Lecy Brandão: a cantora teve seu nome aventado pelo jornalista Ancelmo Góis. Sobre ela, não tenho muito a declarar. Na verdade conheço apenas dois trabalhos de Lecy. Um foi transformar todo bairro em "comunidade" – é comunicada da mangueira, comunidade da vila Isabel..., e o outro trabalho foi uma ponta no programa eleitoral da vice-prefeita de Cuiabá.

Preta Gil: atriz, cantora, modelo, performática e filha do ministro Gil, foi lançada na coluna de Tutty Vasques, mas tem poucas chances. Sua indicação nasceu praticamente morta. É espetaculosa demais da conta e seu pai já é ministro, o que poderia ser entendido como nepotismo.

Naomi Campbel: essa teria fortes chances. Melhoraria a imagem de todo o governo Lula, já carregado de botox, e promoveria o governo internacionalmente. Além do mais, não acredito que usaria o cartão corporativo para comprinhas em freeshops. Tem um apelo fundamental, é muito amiga íntima do cumpanhêro Hugo Chávez. Contra a sua escolha existe o fato de não saber o português, detalhe facilmente superado depois de mas aulinhas com o mesmo professor de Mangabeira Unger.

Evilásio Caó: o pupilo de Juvenal Antena é um líder nato, fato comprovado quando foi presidente interino da Associação dos Moradores da Portelinha. Tem domínio das massas, penetração e experiência em inter-relação racial, aliás, este é o fator que pode pesar contra sua indicação, pois não sei até que ponto a pasta quer, digamos, esse aprofundamento na relação inter-racial.

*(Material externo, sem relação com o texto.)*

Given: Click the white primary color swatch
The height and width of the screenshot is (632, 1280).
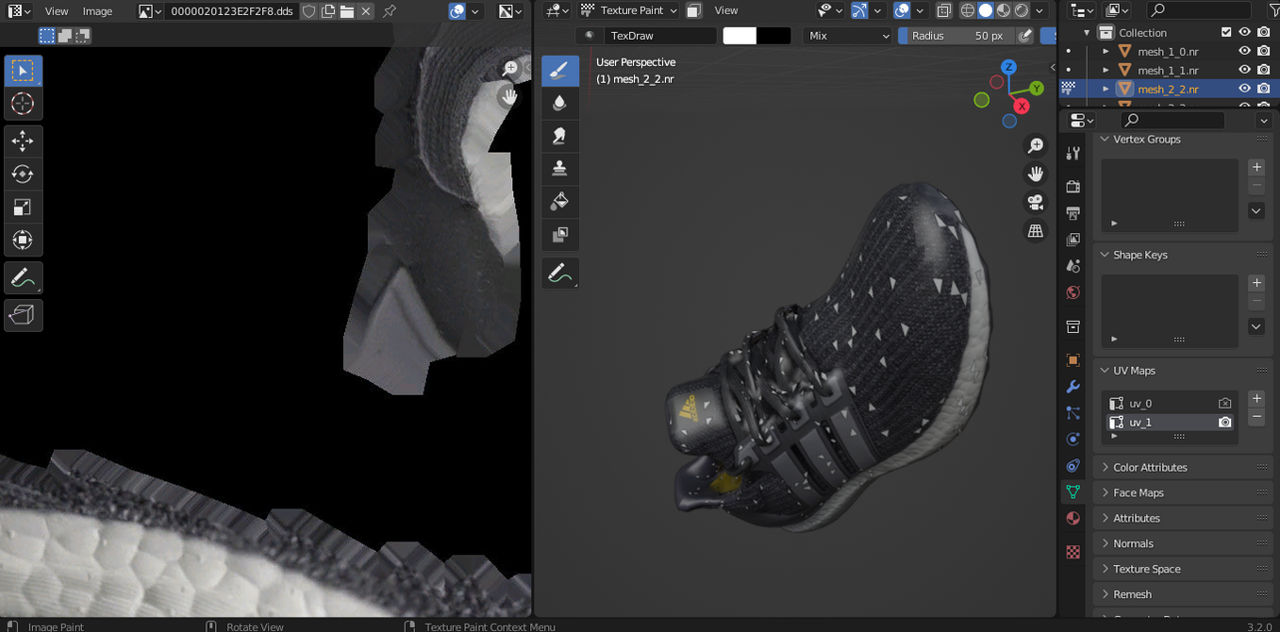Looking at the screenshot, I should [739, 36].
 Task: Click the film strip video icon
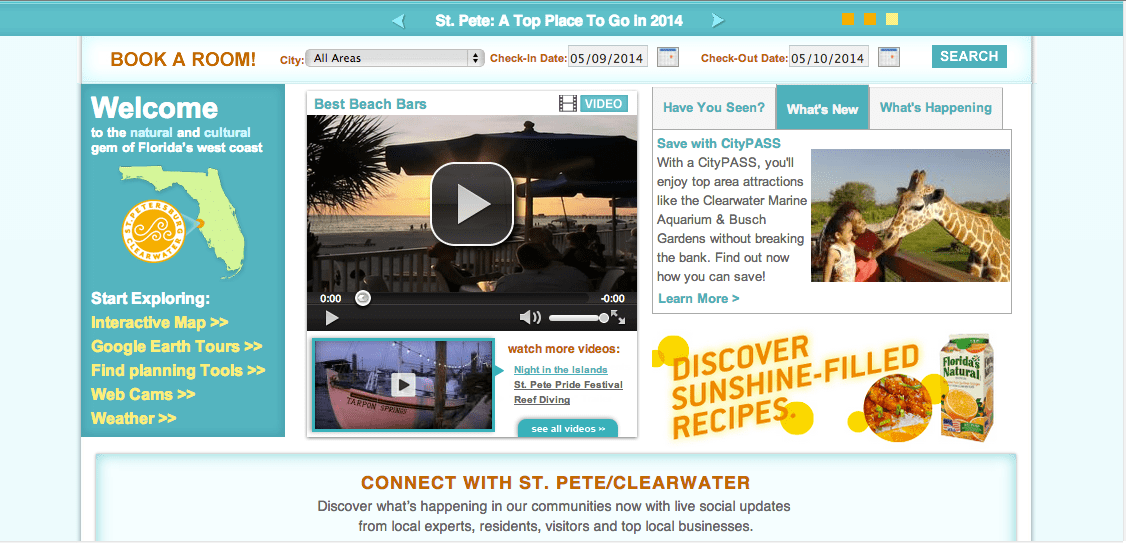pyautogui.click(x=568, y=104)
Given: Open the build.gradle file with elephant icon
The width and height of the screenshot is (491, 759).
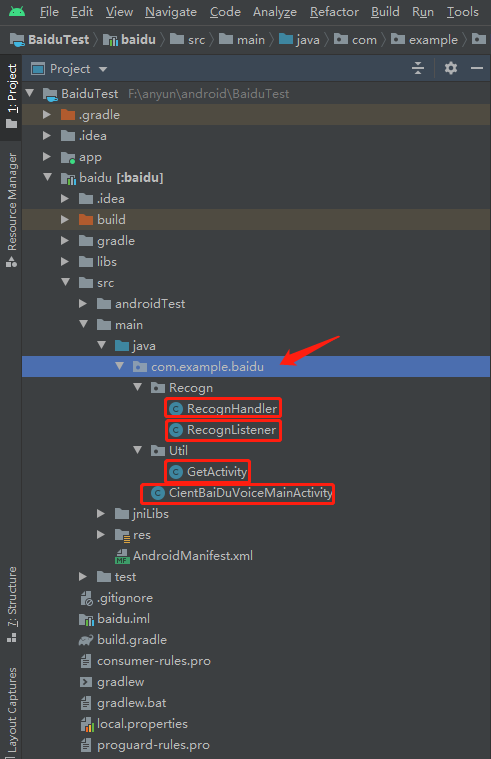Looking at the screenshot, I should pyautogui.click(x=123, y=640).
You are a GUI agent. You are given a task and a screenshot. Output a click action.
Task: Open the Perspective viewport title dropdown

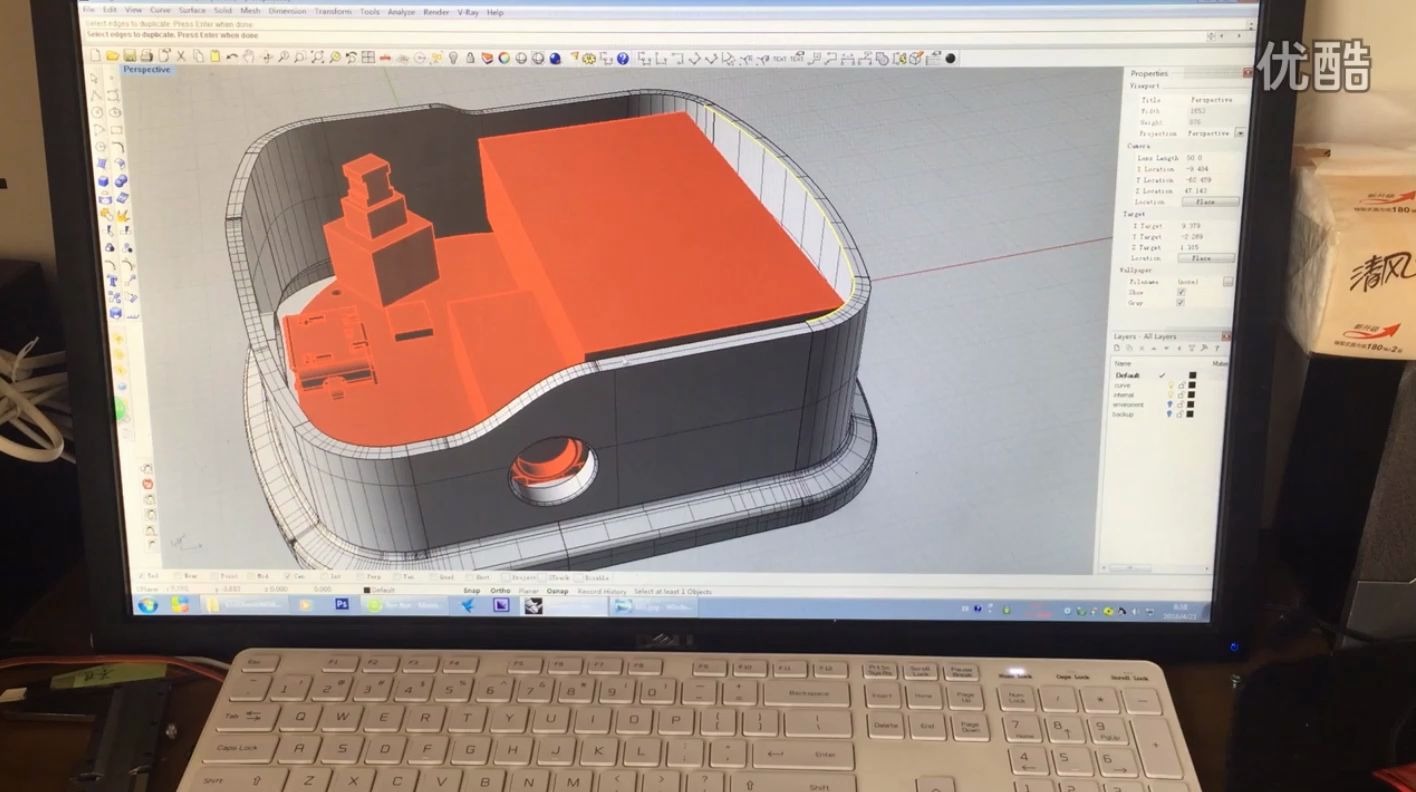(x=145, y=69)
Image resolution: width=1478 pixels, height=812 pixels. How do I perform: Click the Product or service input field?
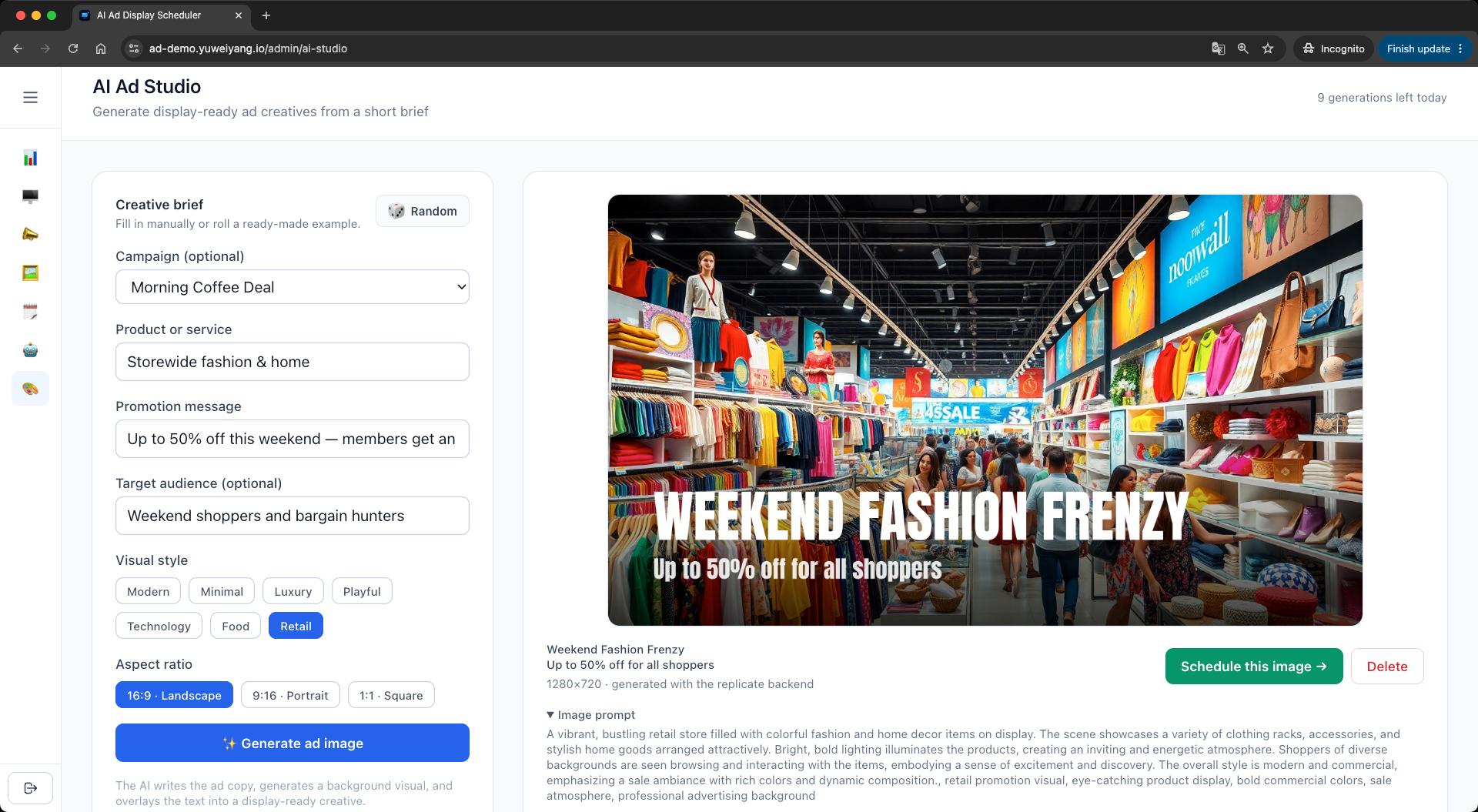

Saindo do eixo "cor de pele", temos outros ministeriáveis:

Toni Reis: é presidente da ABGLT - Associação Brasileira de Gays, Lésbicas, Bissexuais, Travestis e Transexuais, tem feito um belo trabalho de sensibilização para o respeito à diversidade sexual e também sobre elucidação da AIDS. Ponto forte: presta contas de tudo que gasta na ABGLT.

Paulo Okamotto: seria uma inovação colocar um representante da comunidade japonesa e ainda por cima um que já foi o primeiro melhor amigo de Lula. Só tem um problema, Okamoto gosta de pagar tudo pra todo mundo, e nem avisa. Sabe, Okamotto é meu sonho de consumo! Mas, apesar de querer um Okamotto pra mim, acho que ele faria um strike com um cartão corporativo.

Raoni Metuktire: índio, tão famoso e fashion quando Naomi Campbel, tem até grife de bolsas e camisetas com seu nome. Seria um must no staff de Lula. Como já é um "indivíduo não governamental", gastar através do cartão não faria a menor diferença no nosso bolso.

Rabino Henry Sobel: este é o meu preferido. Sua atuação sempre foi marcada pela luta e combates pacíficos às diversas formas de intolerância política, religiosa e étnica. Sobel representa um marco no processo de democratização do país, maaaaaas... deu uma guinada na vida. A sua recente fase de antidepressivos o qualificou para assumir qualquer pasta no governo Lula, com a vantagem de não precisar de cartão corporativo algum para adquirir seus alfinetes. Basta mantê-lo com os remedinhos em dia.

Geeeente!!!!!, Peraê!, será que esses petistas andam tomando o remedinho antidepressivo do Henry?